Le incoerenze dei comportamenti rispetto alla teoria dell'utilità attesa trovano
un'evidente conferma empirica nell'analisi delle scelte assicurative; diversi autori citano
proprio i contratti assicurativi come elemento significativo di violazione dei presupposti
della teoria classica dell'utilità.
Un primo esempio di incoerenza è fornito dalla cosiddetta assicurazione
probabilistica. E’ noto, infatti, come l'avversione al rischio di un individuo, e dunque la
concavità della sua funzione di utilità, sia condizione fondamentale affinché egli si
assicuri. Tuttavia persone manifestamente propense ad assicurarsi, e dunque avverse al
rischio, poste di fronte alla scelta tra una assicurazione standard e una probabilistica
(con la quale cioè viene pagato metà premio e se si verifica il danno si ha una
probabilità pari a 0.5 di pagare l'altra metà del premio e di avere la copertura delle spese
e una probabilità pari a 0.5 che il premio versato venga restituito dovendo così
affrontare le spese) preferiscono la prima, anche se si dimostra che una funzione di
utilità concava dovrebbe portare ad una preferenza per la seconda alternativa.

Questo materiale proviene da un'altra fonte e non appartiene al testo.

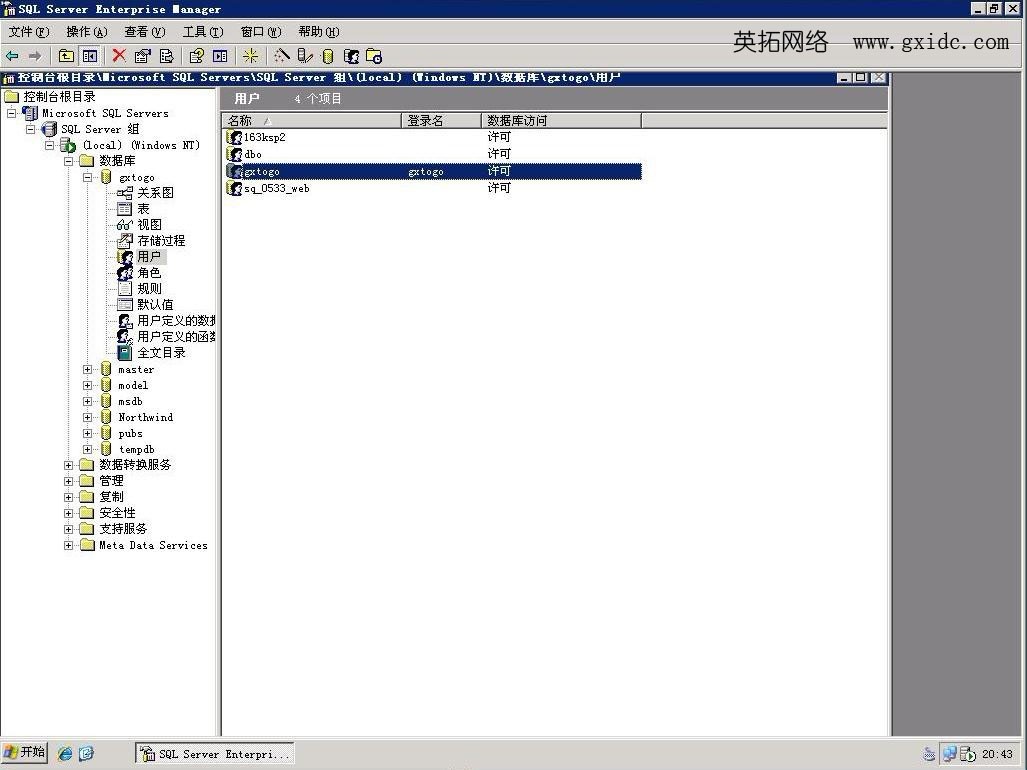Click the New Login toolbar icon
The width and height of the screenshot is (1027, 770).
(x=351, y=56)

Quanto sopra osservato costituisce una riprova abbastanza evidente di come la
teoria classica dell’utilità attesa non sia in grado di cogliere tutti gli aspetti connessi alle
decisioni in situazioni di rischio e incertezza. Comportamenti apparentemente
irrazionali sono tuttavia spiegabili alla luce delle teorie generalizzate, attraverso
opportune definizioni di avversione al rischio che non implicano necessariamente la
concavità.
Inoltre, sempre in riferimento alle decisioni in campo assicurativo, diverse
analisi sperimentali hanno mostrato come la dipendenza dal punto di riferimento
influenzi le decisioni assicurative; infatti, si può mostrare, ad esempio, come la
presentazione della stessa polizza con franchigia in termini di rimborso, conduca ad un
evidente spostamento delle preferenze.